* Begin EXCERPT *

- Genre: Cooking
- Presented by: Curtis Stone; Ben O'Donoghue; Mark Gardner;
- Country of origin: Australia
- Original language: English
- No. of seasons: 4
- No. of episodes: 32

Original release
- Network: ABC
- Release: 2003 – 2006

Related
- Surfing the Menu: The Next Generation

= Surfing the Menu =

Surfing the Menu is an Australian television cooking and lifestyle series on the ABC which aired between 2003 and 2006. The series follows features two chefs who follow their passions as they travel around Australia and New Zealand.

The first three seasons were presented by Curtis Stone and Ben O'Donoghue. The fourth season also featured episodes presented by O'Donoghue and Mark Gardner. In 2016 a new series Surfing the Menu: The Next Generation debuted.

* End EXCERPT *
* Begin RECORDS *

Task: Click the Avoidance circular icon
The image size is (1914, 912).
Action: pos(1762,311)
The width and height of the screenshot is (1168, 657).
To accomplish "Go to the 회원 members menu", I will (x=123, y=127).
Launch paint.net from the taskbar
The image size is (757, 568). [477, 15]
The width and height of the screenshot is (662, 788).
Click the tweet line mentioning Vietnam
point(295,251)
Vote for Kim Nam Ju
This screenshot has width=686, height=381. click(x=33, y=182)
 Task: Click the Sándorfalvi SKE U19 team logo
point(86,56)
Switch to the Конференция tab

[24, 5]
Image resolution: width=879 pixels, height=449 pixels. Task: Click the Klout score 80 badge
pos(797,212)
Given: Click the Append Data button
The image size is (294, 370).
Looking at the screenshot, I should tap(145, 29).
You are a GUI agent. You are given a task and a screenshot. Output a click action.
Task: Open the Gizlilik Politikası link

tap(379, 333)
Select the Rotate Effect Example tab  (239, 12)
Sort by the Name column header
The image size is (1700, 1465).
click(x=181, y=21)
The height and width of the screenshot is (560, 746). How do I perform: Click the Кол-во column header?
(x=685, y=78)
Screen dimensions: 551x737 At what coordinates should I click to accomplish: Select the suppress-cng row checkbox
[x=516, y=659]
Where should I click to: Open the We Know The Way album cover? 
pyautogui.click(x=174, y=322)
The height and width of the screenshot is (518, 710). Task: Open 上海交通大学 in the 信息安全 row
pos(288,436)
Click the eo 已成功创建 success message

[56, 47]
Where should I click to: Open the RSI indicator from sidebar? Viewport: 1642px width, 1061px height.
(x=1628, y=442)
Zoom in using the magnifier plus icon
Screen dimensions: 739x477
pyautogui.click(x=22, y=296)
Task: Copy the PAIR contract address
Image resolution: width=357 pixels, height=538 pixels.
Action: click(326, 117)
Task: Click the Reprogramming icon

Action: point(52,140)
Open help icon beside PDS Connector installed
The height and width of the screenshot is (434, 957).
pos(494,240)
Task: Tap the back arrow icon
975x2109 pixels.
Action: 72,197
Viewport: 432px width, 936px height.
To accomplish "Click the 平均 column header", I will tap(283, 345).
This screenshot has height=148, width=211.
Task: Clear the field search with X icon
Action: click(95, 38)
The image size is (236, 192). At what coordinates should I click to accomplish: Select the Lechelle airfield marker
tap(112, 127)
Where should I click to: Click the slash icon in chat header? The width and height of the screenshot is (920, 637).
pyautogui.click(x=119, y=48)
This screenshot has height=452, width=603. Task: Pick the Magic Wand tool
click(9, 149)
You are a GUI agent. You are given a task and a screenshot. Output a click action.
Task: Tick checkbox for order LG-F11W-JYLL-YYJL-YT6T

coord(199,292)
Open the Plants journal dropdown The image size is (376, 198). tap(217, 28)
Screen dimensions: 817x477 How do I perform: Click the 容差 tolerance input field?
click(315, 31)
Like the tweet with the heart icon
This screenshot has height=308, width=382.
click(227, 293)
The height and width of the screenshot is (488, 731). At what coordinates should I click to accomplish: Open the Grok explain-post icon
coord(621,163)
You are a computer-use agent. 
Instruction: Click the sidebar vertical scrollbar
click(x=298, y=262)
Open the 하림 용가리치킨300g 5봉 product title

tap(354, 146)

* End RECORDS *

#### REQUEST:
Using the Surfing the Menu entry, explain why Mark Gardner is listed as a presenter when the first three seasons were hosted by Curtis Stone and Ben O'Donoghue. These lines are separate material and are not connected to the Surfing the Menu entry.

#### SOLUTION BELOW:
The fourth season also featured episodes presented by Ben O'Donoghue and Mark Gardner. That is why Gardner appears in the list of presenters alongside Stone and O'Donoghue.